--- START ---
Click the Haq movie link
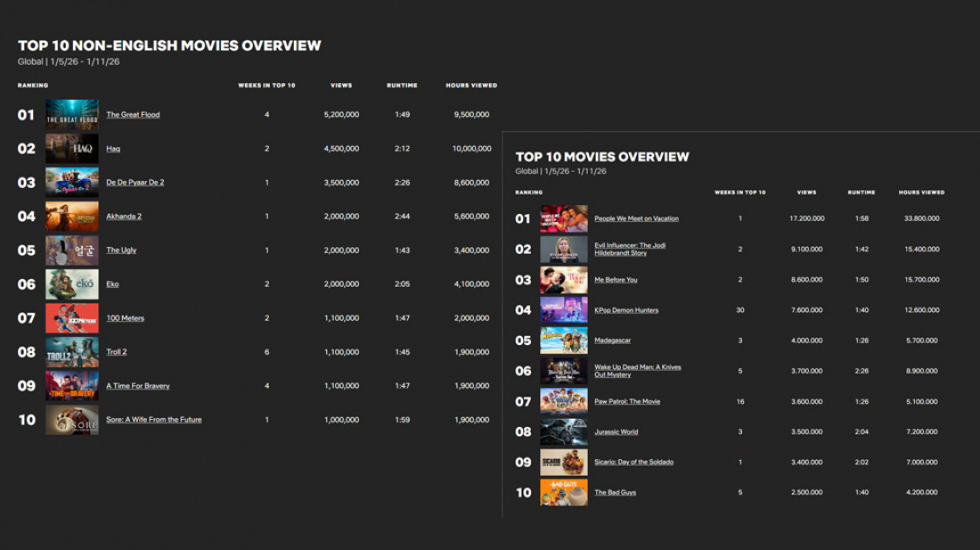 (x=113, y=149)
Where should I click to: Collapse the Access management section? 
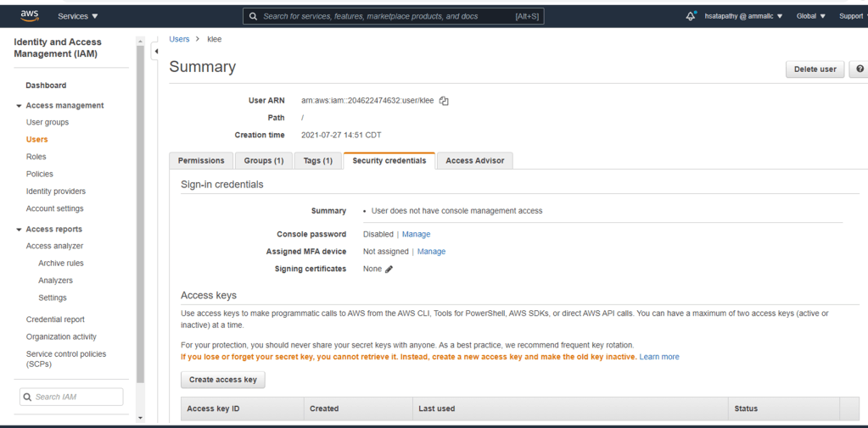(x=20, y=106)
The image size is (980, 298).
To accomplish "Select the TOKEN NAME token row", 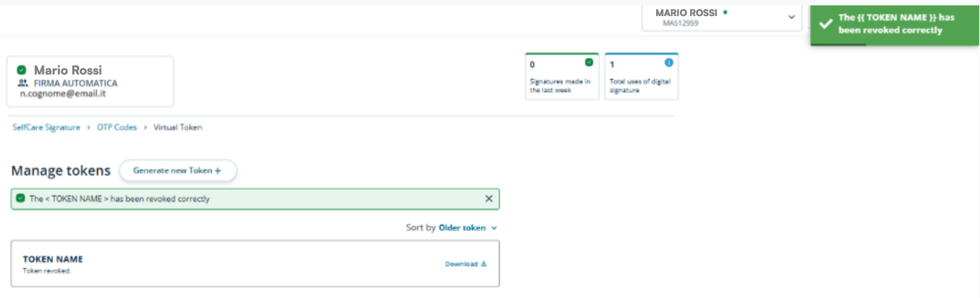I will (x=255, y=264).
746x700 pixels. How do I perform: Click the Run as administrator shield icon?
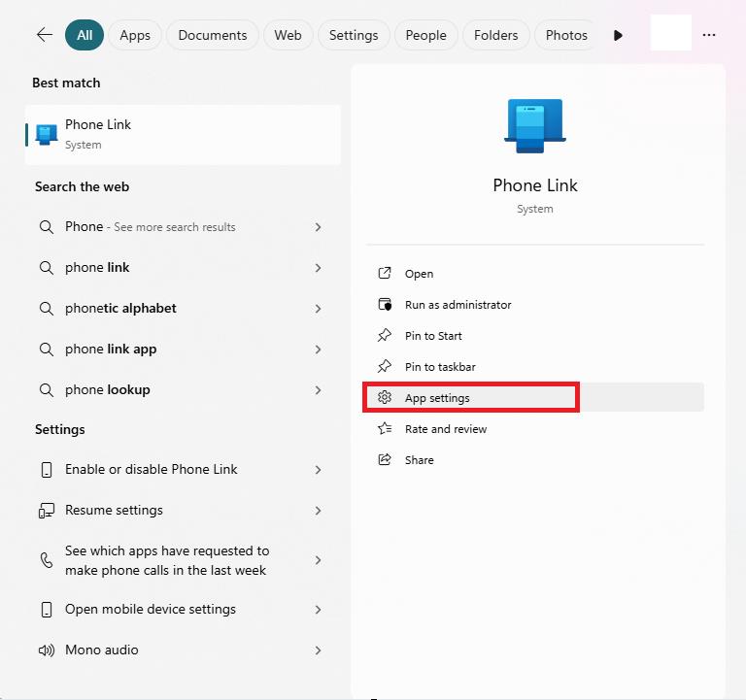click(x=385, y=304)
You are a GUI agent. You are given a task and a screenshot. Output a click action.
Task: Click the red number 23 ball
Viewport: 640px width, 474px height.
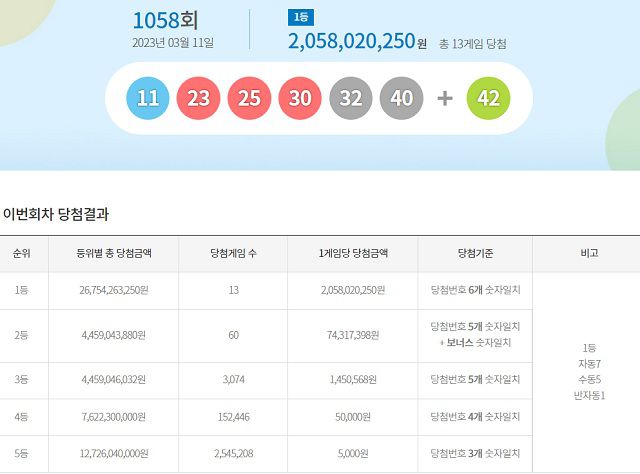click(199, 99)
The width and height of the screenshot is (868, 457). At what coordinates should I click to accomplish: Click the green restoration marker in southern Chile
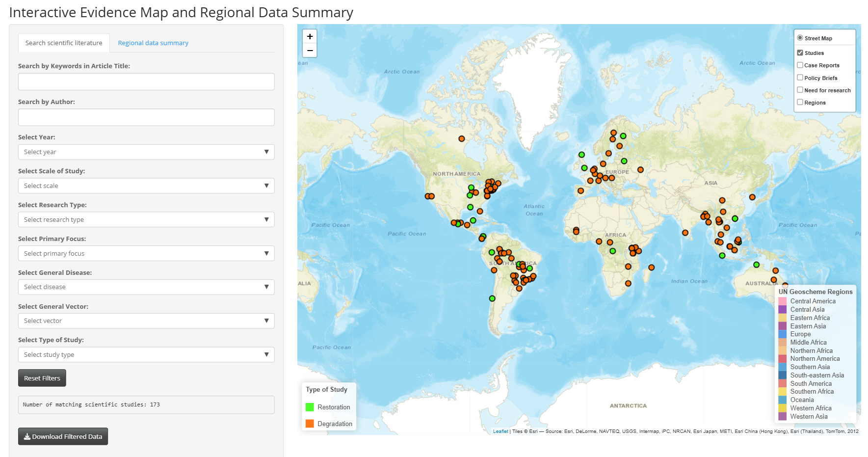(x=492, y=298)
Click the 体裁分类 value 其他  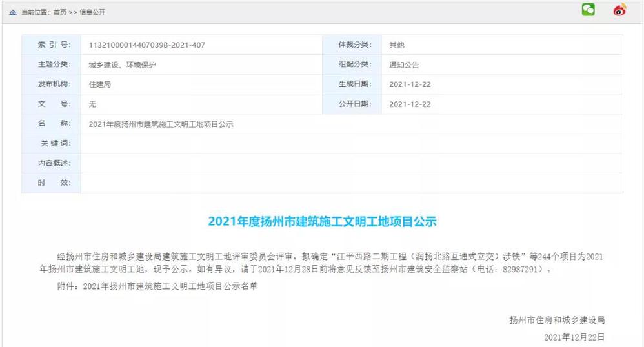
--- END ---
Required work =>
Please set down, exactly and with nothing added, the lines from the line with "Viewport: 640px width, 474px height." to the end of the entries above, omitting pictures.

Reply =>
Viewport: 640px width, 474px height.
click(199, 99)
The width and height of the screenshot is (868, 457). At what coordinates should I click to accomplish: Click the green restoration marker in southern Chile
(x=492, y=298)
Click the 体裁分类 value 其他  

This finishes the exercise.